$0.115 \mathrm{g}$ of a dibasic acid required $25 \mathrm{mL}$ of $0.1 \mathrm{N} \mathrm{NaOH}$ solution for complete neutralization. Find the molecular weight of the acid.

For complete neutralization, number of equivalent of NaOH is equal to number of equivalent of dibasic acid. 
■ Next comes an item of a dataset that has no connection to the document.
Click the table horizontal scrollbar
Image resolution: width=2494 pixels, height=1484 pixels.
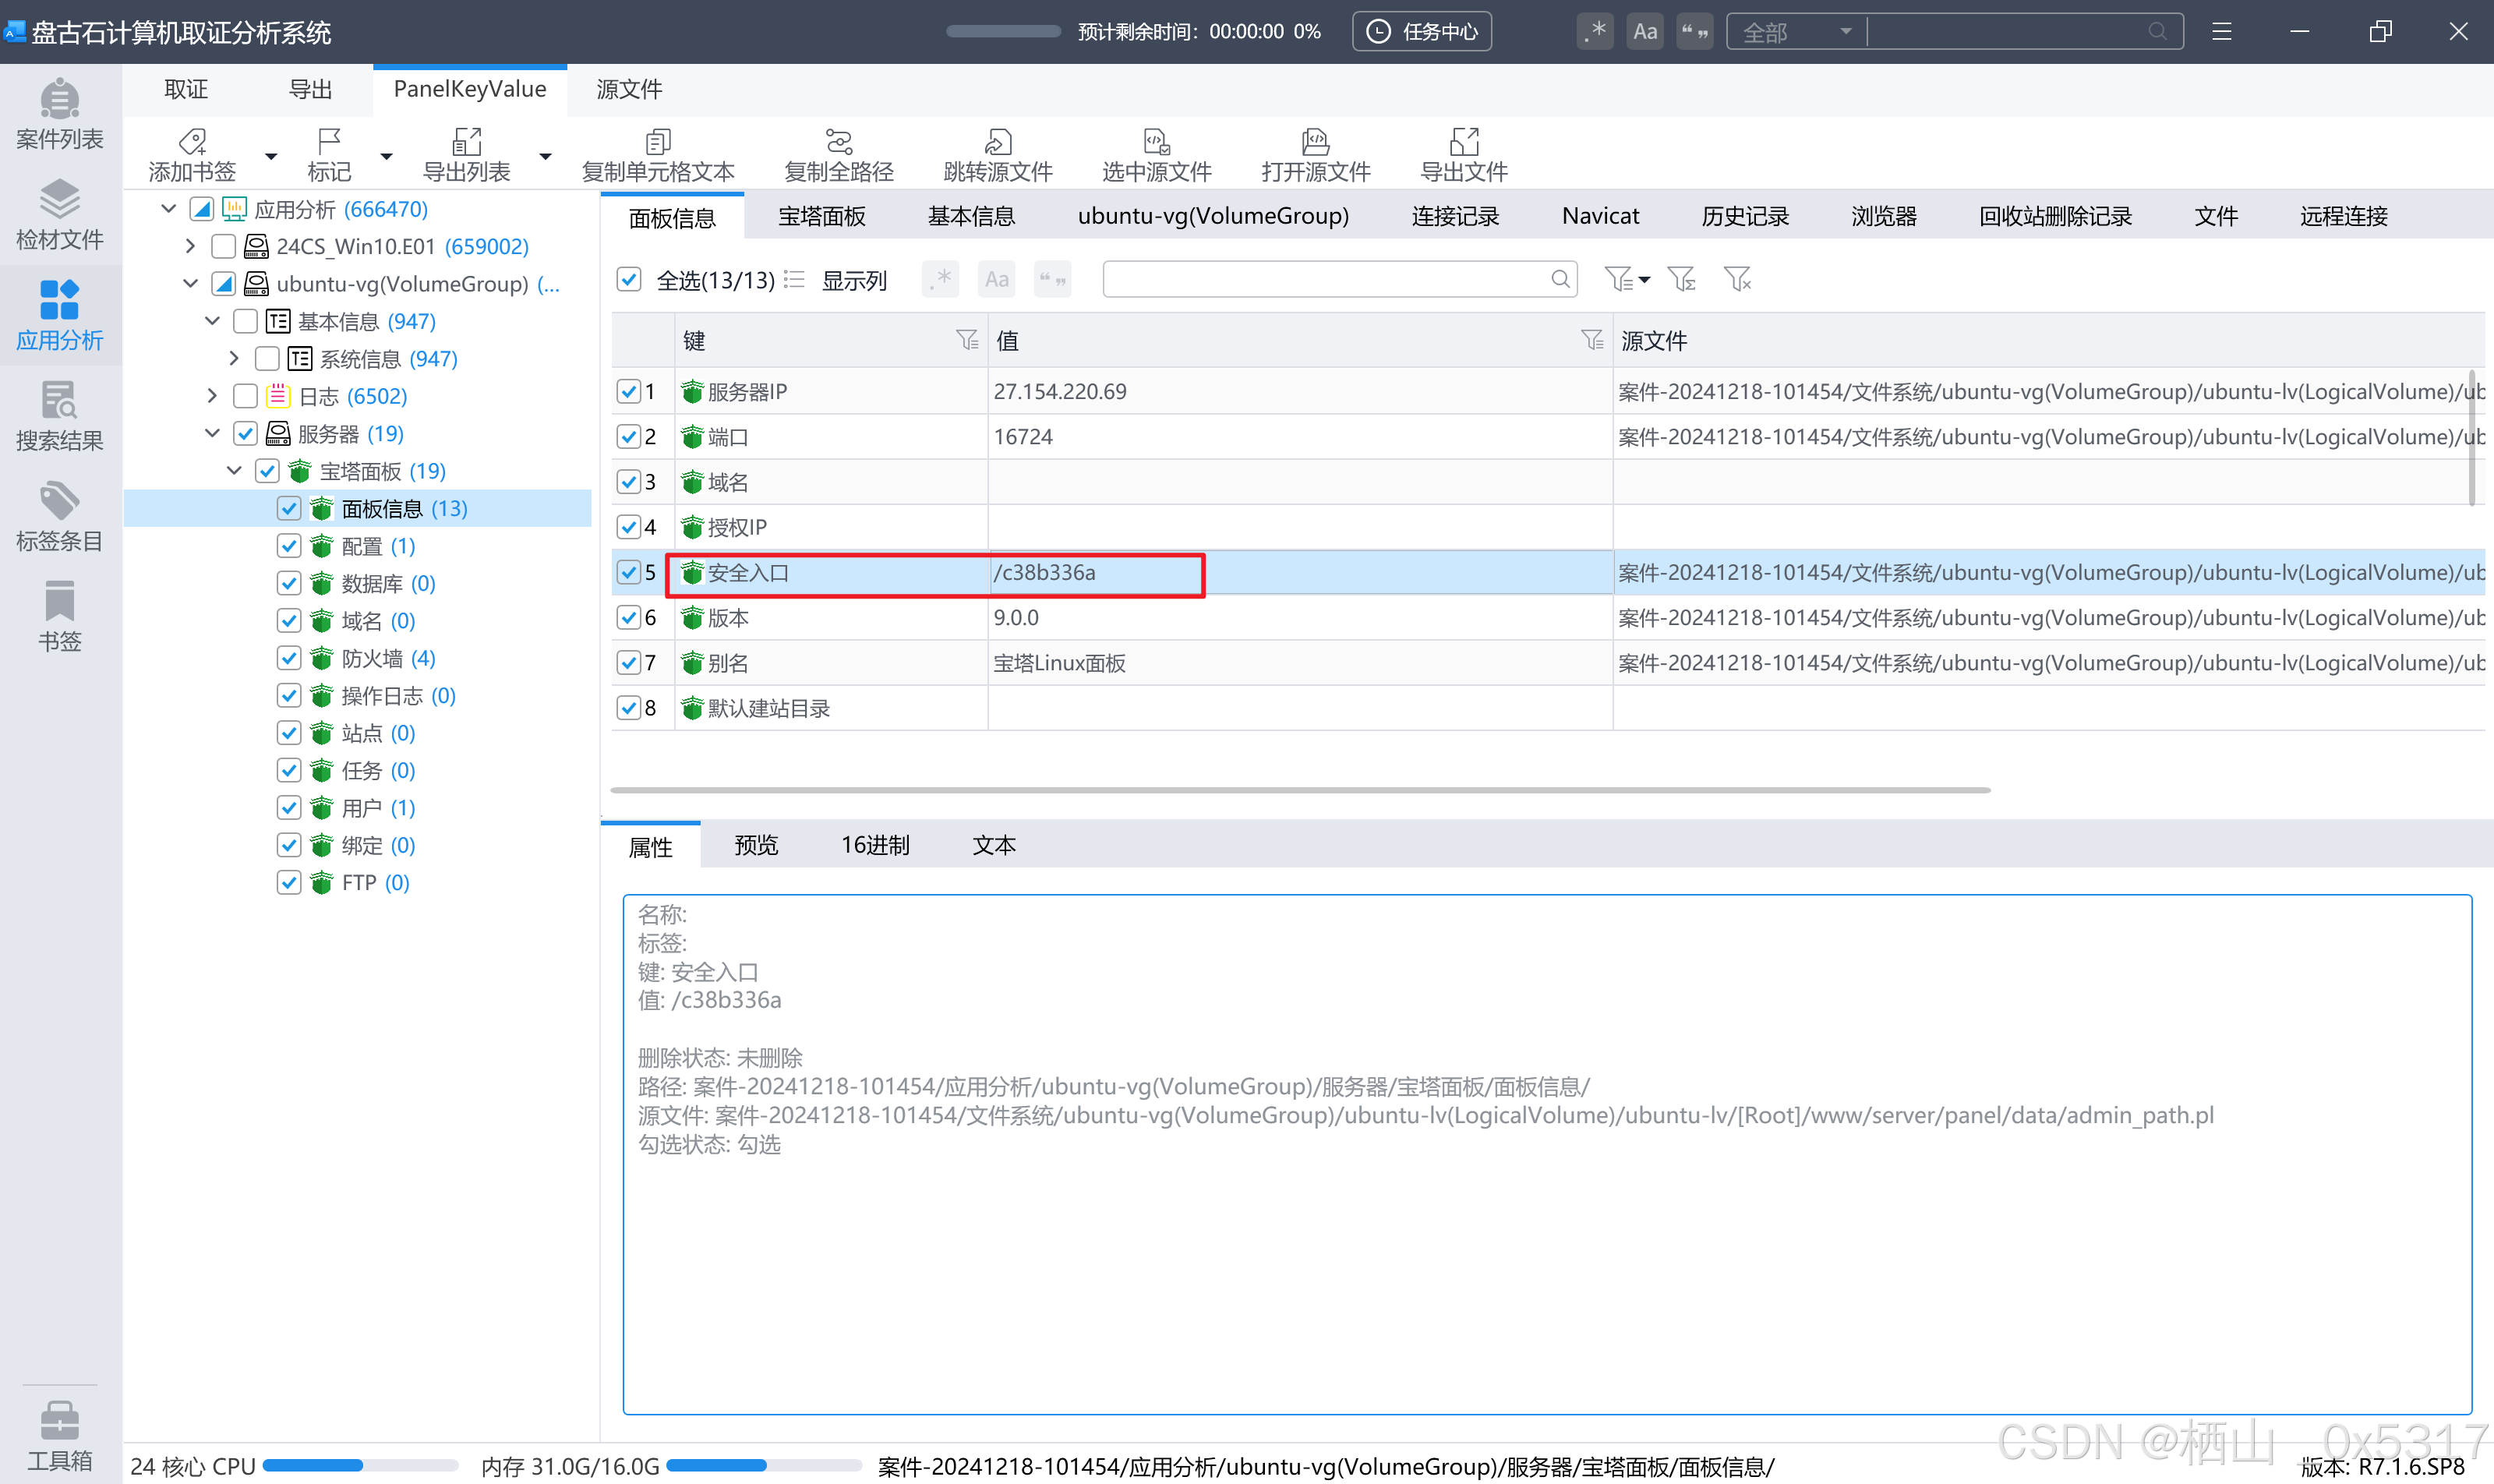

$\begin{array}{ccc}\mathrm{No}. \mathrm{of} \mathrm{equivalents} \mathrm{of} \mathrm{NaOH}& =& \mathrm{No}. \mathrm{of} \mathrm{equivalents} \mathrm{of} \mathrm{dibasic} \mathrm{acid}\\ \mathrm{Normality}\times \mathrm{Volume} (\mathrm{in} \mathrm{L})& =& \frac{\mathrm{Mass}}{{\displaystyle \frac{\mathrm{Molecular} \mathrm{weight} }{2}}}\\ 0.1 \mathrm{N}\times 25 \mathrm{mL}\times \frac{1 \mathrm{L}}{1000 \mathrm{mL}}& =& \frac{0.115 \mathrm{g}\times 2}{\mathrm{Molecular} \mathrm{weight}}\\ \mathrm{Molecular} \mathrm{weight}& =& 92\end{array}$